Redazioni strizzate all’osso, con redattori incollati alle scrivanie, che fanno il lavoro di due/tre persone, collaboratori esterni pagati poco, che per raccimolare la pagnotta scrivono più pezzi contemporaneamente, con risultati approssimativi (tanto poi c’è il redattore interno che mette a posto i refusi, i nomi sbagliati, gli indirizzi…). Basta guardare i colophon delle riviste per rendersene conto.
Non è mai troppo tardi
Due anni fa sono rientrata in redazione perché era un’opportunità. Nuovo giornale, start up, casa editrice prestigiosa… c’erano tutti gli ingredienti per farmi apprezzare l’offerta. Poi è arrivata la tentazione del posto fisso. Lo stipendio a fine mese, fisso, con tasse già pagate, ferie e malattia pagate… Dopo due anni di vita da freelance, aveva l’aspetto della mela di Biancaneve.
Sono entrata nel salotto della comfort zone. Ma il lavoro? Ero soddisfatta? I primi sei mesi non ho fatto in tempo a chiedermelo. La redazione era così ridotta ai minimi termini che non riuscivo a pensare ad altro. Poi la situazione si è assestata. Qualche minuto per pensare l’ho trovato (non troppo, eh) e hanno cominciato a formarsi le crepe.

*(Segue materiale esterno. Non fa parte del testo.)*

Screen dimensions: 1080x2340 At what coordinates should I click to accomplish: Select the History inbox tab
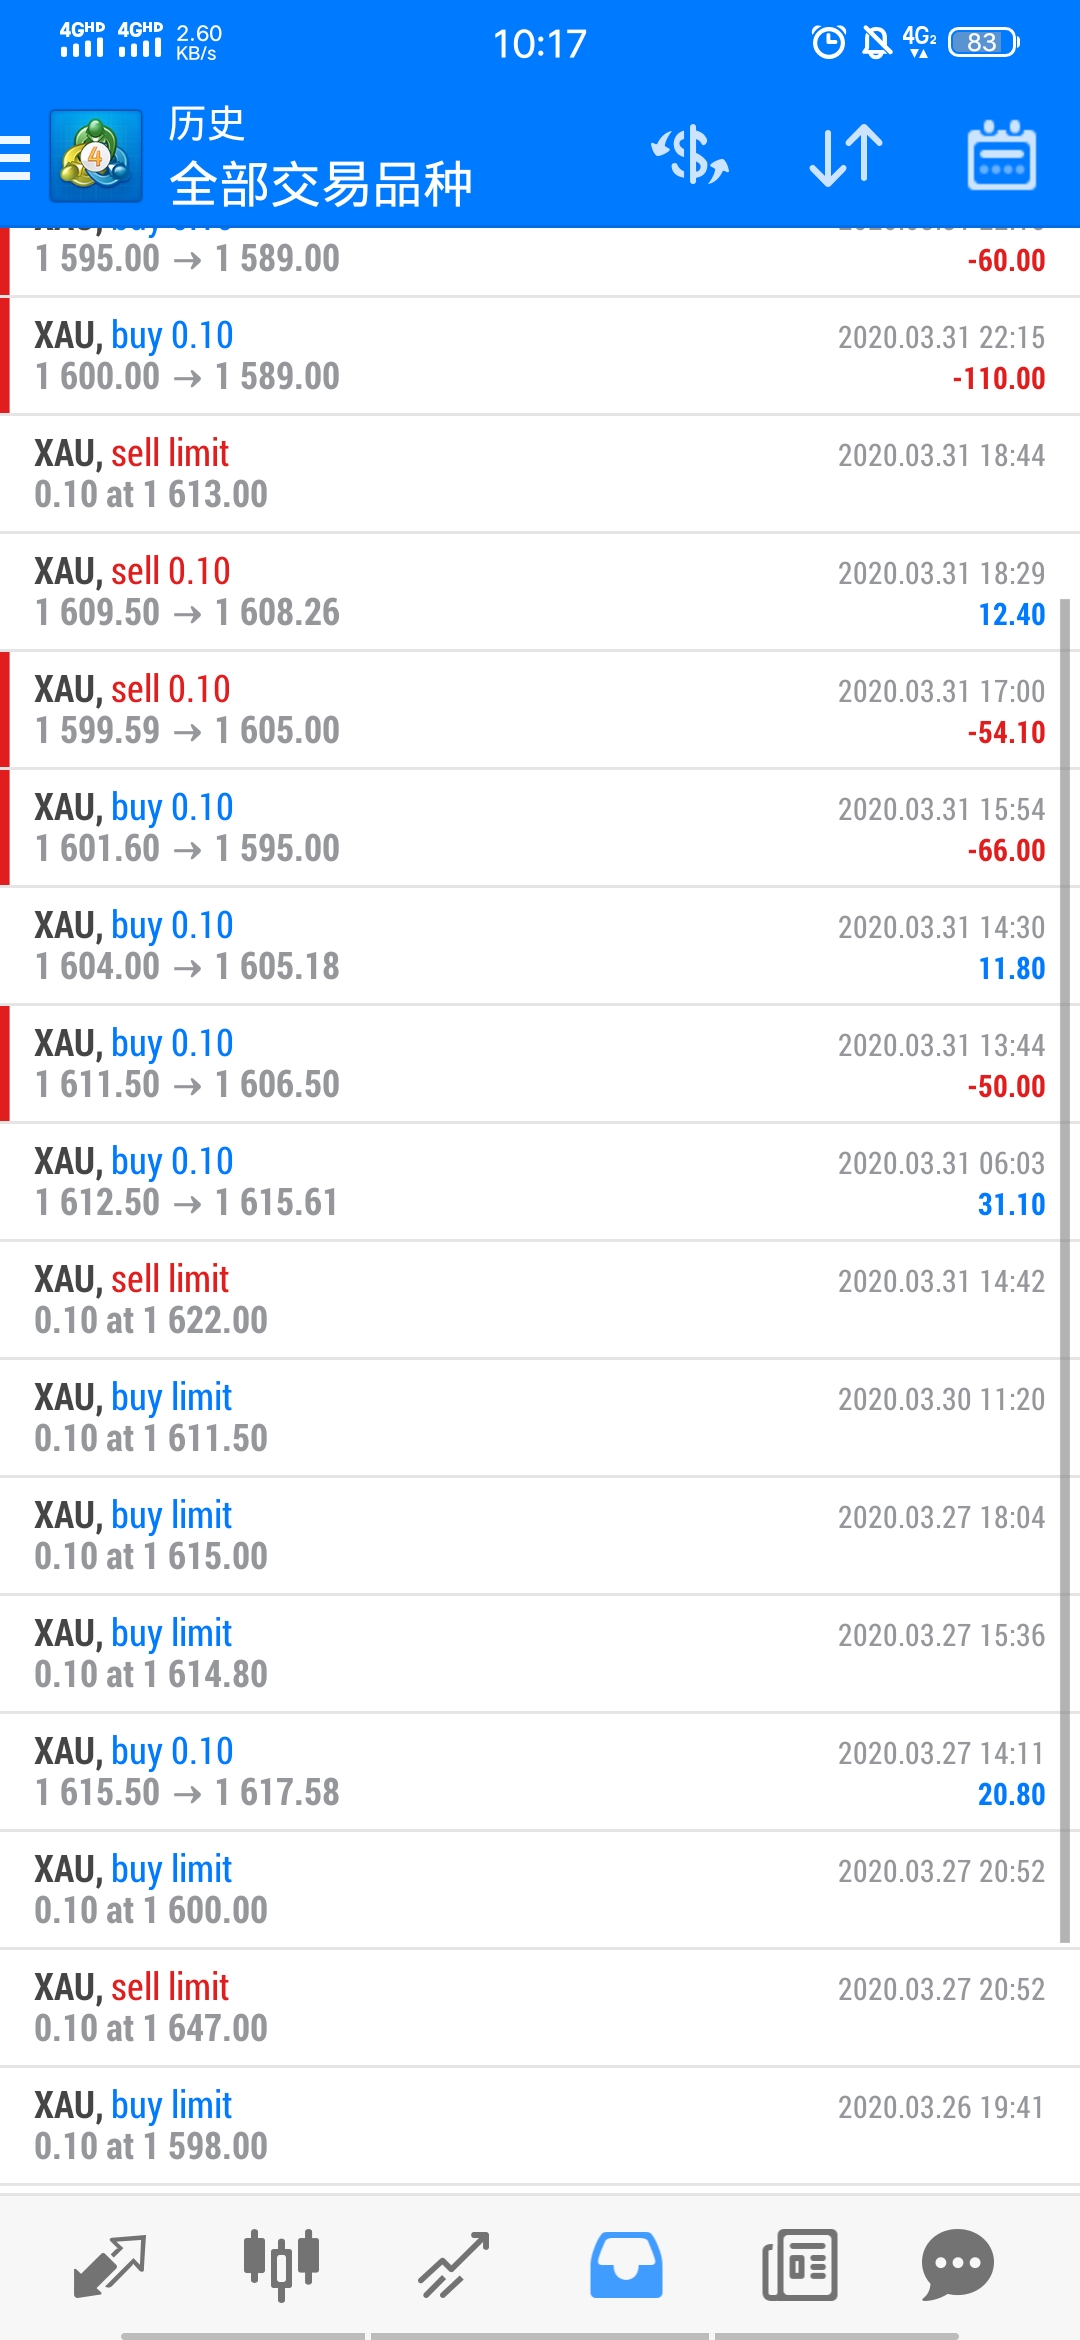point(626,2265)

Ma nel frattempo il salotto della comfort zone diventava ancora più accogliente.
Lo stavo arredando con i miei pezzi di design preferiti e mi sono messa comoda.

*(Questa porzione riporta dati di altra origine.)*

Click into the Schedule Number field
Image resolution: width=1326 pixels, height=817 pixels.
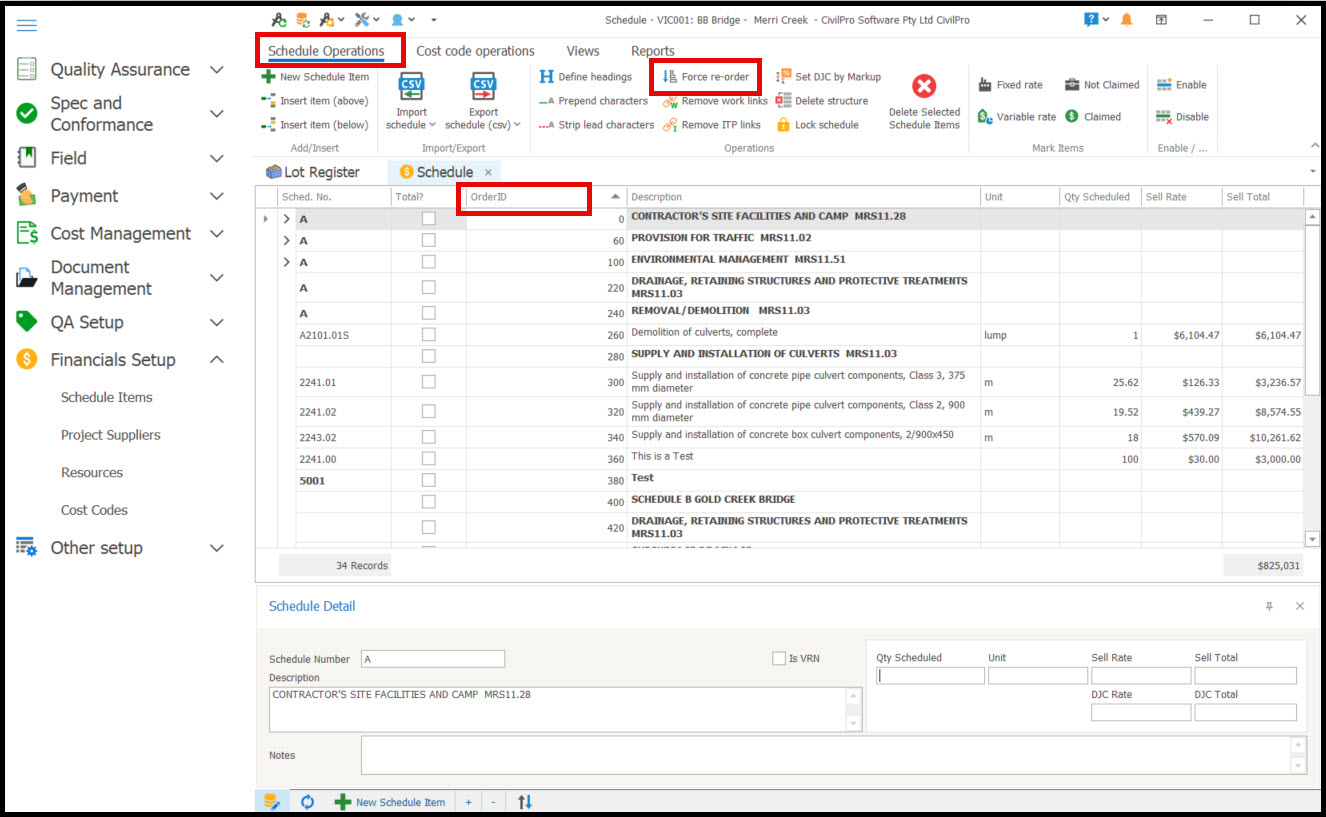(432, 659)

Dopo un anno e mezzo anche il design griffato aveva perso il suo appeal. Scalpitavo. L’ho già fatto una volta, pensavo, posso rifarlo, posso tornare freelance. Ma intanto sono passati 4 anni. E i dubbi e le paure hanno cominciato ad assalirmi. Farò bene? Farò male? Sarò in grado?
La voglia di tornare a imparare cose nuove, di sviluppare nuovi progetti ha preso il sopravvento.
Mentre leggevo il libro Donne&Carriera di Mrs Moneypenny (firma del Financial Times), mi sono illuminata sul capitolo 3: Non è mai troppo tardi.
“Molte donne rinunciano alle proprie ambizioni per il più futile dei motivi, scrive: ovvero, è troppo tardi“.
E mi sono ricordata di un pezzo che avevo scritto per Glamour (l’ultimo, prima di licenziarmi. Coincidenza?). S’intitolava La gioia di essere no limits: avevo intervistato alcune donne che per il desiderio di cambiare vita erano riuscite a superare stereotipi, luoghi comuni, pregiudizi. Non si erano accontentate, si erano rimesse in gioco.
Mi sono ritrovata. E ho deciso di tornare a vivere la mia vita. Tornando a essere freelance.